Scan mode is a special way of waveform display, when the oscilloscope is at slow time-base. As the oscilloscope screen refresh cycles are basically the same, when the time base of the oscilloscope is larger, i.e. at slow time-base, the time of acquiring a frame of waveform will be greater than the screen refresh circle. At this point, all the data acquired in the screen refresh cycle are read out, and still can't form a frame of complete waveform, thus, “scan mode” is adopted to display the waveform.
The waveform display in scan mode is that the newly acquired waveform appears at the far right of the screen and the previously acquired waveform moves to the left for the corresponding length of time. When the waveform is continuously updated, a waveform that moves from the right to the left will be displayed on the screen of the oscilloscope.
The display technology of modern digital storage oscilloscope (DSO) is also constantly upgrading, the high-end digital storage oscilloscopes at the present stage generally have fluorescent waveform display. The fluorescence waveform display is realized through the three-dimensional (3D) mapping, i.e. the probability statistics and superposition of multiple frames of waveform. The advantages of the fluorescent waveform display is that it not only shows the variation of waveform amplitude with time, but also shows the probability of waveform amplitude at a specific time.

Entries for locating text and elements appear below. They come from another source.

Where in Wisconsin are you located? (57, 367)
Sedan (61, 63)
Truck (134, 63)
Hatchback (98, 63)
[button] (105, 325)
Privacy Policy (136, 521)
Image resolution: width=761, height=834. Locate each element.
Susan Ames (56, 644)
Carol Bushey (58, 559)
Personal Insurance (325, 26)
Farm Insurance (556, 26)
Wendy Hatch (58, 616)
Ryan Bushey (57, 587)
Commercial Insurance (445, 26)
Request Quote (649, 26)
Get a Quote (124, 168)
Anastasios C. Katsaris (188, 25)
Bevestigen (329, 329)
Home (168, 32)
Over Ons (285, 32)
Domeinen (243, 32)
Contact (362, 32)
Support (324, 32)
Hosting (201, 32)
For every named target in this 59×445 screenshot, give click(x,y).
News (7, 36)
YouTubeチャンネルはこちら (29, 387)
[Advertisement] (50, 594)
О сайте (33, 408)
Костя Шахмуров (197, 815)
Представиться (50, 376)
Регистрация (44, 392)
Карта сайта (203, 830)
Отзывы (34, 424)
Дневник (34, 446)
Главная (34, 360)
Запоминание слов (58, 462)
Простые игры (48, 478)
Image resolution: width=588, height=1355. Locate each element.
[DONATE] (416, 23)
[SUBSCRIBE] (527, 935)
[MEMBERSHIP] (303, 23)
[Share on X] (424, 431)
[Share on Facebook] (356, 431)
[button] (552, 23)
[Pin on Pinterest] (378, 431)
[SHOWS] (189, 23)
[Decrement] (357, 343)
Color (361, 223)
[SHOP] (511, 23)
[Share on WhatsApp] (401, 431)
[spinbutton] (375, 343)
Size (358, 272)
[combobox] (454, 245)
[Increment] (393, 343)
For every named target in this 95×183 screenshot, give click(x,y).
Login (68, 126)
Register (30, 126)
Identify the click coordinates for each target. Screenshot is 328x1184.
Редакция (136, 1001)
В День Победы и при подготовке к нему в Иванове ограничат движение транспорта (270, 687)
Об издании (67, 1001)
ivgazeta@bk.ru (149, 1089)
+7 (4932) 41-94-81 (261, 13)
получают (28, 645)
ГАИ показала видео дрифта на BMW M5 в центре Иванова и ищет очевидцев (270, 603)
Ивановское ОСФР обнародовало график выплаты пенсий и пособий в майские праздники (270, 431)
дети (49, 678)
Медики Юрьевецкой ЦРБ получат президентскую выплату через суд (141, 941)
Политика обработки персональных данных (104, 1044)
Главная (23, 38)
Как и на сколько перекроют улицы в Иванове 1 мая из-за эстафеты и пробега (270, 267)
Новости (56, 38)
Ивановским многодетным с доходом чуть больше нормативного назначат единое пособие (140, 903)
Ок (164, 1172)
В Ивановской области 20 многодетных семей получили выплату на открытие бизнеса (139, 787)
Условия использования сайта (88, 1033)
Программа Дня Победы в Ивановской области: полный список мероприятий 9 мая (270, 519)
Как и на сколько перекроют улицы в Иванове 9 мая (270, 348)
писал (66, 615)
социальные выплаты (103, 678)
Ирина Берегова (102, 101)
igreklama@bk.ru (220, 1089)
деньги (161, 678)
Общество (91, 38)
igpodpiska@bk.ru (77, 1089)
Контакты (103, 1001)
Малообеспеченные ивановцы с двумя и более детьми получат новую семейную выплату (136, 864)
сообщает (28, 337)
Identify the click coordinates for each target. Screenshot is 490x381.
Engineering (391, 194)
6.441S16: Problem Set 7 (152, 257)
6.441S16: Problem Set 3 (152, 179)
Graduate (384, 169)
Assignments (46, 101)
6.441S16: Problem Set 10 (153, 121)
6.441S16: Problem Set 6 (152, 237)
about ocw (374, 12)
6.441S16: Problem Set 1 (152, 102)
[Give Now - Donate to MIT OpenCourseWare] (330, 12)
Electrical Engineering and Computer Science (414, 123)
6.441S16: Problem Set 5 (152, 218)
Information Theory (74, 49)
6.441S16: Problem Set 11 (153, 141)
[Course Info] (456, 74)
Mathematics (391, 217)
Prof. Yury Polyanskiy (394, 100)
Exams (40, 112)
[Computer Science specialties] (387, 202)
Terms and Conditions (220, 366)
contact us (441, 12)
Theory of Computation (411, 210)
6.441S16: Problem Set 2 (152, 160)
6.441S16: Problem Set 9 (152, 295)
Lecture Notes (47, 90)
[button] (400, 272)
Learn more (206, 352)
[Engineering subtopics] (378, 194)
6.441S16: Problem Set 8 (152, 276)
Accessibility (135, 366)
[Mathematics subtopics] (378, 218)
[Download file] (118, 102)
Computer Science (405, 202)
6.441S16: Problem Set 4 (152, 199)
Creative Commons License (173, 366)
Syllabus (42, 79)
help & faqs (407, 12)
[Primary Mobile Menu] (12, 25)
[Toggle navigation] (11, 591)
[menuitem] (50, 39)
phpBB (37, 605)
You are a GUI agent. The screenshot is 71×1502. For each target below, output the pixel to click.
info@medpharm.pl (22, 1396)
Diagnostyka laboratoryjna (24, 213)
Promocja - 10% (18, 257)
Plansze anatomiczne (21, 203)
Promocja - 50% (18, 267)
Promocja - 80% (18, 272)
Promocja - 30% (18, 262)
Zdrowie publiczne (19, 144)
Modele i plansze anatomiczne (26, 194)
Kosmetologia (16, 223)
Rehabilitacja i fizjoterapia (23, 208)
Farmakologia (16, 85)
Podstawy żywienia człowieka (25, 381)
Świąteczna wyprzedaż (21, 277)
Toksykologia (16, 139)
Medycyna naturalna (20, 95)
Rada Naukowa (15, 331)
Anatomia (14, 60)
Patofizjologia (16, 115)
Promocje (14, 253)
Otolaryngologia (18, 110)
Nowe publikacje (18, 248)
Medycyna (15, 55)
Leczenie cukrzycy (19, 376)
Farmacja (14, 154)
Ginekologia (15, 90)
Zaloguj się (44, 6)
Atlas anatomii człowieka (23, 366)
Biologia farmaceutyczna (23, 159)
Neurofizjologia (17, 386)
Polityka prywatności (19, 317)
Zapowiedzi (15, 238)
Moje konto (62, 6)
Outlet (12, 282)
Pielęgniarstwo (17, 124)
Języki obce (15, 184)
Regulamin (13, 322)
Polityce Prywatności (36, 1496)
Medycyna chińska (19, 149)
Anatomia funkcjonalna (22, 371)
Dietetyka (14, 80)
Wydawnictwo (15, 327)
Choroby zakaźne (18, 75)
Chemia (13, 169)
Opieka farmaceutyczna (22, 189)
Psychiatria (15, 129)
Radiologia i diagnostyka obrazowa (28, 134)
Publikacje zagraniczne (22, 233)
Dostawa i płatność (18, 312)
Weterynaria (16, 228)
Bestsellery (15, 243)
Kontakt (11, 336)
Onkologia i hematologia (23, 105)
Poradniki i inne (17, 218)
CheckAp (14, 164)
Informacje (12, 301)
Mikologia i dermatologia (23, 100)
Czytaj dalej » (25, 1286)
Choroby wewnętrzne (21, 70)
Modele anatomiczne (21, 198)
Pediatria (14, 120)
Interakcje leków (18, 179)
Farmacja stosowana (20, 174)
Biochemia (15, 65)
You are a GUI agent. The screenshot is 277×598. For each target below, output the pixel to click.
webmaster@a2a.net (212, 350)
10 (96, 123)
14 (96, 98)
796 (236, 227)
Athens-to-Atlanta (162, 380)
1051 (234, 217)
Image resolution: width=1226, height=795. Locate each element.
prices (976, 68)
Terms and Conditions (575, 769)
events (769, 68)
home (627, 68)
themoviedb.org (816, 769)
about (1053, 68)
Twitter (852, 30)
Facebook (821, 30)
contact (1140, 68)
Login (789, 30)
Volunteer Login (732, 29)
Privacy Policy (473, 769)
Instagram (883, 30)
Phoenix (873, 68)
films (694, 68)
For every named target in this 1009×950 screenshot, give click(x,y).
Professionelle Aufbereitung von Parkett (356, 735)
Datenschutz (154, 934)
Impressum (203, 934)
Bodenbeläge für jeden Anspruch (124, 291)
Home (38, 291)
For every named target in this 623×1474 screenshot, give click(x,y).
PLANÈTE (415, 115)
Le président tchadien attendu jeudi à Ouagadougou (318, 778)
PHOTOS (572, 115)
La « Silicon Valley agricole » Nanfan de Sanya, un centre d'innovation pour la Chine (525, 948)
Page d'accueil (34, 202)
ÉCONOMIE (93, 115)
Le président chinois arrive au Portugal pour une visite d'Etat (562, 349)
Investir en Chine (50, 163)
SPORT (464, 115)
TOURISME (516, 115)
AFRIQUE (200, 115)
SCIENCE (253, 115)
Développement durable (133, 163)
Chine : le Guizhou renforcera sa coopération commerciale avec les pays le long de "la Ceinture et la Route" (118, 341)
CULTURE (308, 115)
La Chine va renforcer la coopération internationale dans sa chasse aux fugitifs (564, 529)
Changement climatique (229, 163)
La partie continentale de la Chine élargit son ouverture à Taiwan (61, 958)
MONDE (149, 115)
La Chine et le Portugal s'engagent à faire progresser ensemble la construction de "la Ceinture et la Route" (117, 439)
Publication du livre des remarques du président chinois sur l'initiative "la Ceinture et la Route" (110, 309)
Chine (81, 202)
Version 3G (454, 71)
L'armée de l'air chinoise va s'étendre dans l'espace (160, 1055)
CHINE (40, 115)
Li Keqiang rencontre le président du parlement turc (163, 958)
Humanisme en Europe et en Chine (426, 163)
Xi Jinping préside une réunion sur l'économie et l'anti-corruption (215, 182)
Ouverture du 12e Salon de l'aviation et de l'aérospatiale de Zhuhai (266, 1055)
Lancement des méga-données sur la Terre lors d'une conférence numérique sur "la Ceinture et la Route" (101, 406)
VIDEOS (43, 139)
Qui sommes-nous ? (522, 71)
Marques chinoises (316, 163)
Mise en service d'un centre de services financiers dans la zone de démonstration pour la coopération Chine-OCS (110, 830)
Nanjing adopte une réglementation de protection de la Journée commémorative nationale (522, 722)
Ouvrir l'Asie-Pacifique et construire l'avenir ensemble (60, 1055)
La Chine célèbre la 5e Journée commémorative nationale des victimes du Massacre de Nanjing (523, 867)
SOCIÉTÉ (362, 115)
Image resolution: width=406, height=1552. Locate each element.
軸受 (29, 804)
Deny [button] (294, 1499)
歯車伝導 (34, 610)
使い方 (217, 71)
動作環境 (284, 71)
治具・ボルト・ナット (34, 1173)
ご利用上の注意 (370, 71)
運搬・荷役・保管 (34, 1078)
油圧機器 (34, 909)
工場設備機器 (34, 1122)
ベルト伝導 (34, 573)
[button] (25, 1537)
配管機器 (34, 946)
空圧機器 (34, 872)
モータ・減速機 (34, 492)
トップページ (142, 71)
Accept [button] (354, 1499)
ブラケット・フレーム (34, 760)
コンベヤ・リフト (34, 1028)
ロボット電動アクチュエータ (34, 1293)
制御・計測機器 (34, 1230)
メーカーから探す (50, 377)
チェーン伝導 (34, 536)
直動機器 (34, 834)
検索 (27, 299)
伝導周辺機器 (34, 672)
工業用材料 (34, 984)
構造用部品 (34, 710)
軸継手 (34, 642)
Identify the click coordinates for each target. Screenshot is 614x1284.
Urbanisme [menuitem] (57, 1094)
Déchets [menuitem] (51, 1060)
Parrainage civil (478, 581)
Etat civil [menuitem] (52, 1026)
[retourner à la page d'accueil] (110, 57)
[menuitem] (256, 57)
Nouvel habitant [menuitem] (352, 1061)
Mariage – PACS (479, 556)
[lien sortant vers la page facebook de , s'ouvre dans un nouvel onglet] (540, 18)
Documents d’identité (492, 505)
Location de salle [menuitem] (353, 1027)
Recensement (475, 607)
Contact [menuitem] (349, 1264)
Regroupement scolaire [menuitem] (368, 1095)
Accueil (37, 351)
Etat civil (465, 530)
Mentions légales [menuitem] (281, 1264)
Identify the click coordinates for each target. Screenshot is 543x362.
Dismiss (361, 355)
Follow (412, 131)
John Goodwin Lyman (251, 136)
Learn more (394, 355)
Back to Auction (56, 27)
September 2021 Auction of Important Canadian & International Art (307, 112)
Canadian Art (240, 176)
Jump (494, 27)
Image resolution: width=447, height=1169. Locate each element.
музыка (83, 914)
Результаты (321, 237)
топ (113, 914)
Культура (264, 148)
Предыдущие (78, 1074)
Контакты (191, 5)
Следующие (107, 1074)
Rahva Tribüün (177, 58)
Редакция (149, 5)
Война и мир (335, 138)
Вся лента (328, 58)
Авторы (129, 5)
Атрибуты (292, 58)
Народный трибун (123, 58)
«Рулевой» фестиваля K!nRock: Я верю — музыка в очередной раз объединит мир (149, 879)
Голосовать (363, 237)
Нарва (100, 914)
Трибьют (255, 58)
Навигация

However, the three-dimensional mapping needs to acquire multiple frames of waveform in one screen refresh cycle, and in the traditional scan mode, the digital storage oscilloscope at slow time-base will spend a long time acquiring a frame of waveform, a whole frame of waveform can't be acquired in one screen refresh cycle. Therefore, multiple frames of waveform for three-dimensional mapping can't be obtained in scan mode, then there is no fluorescent waveform display on the screen of digital storage oscilloscope.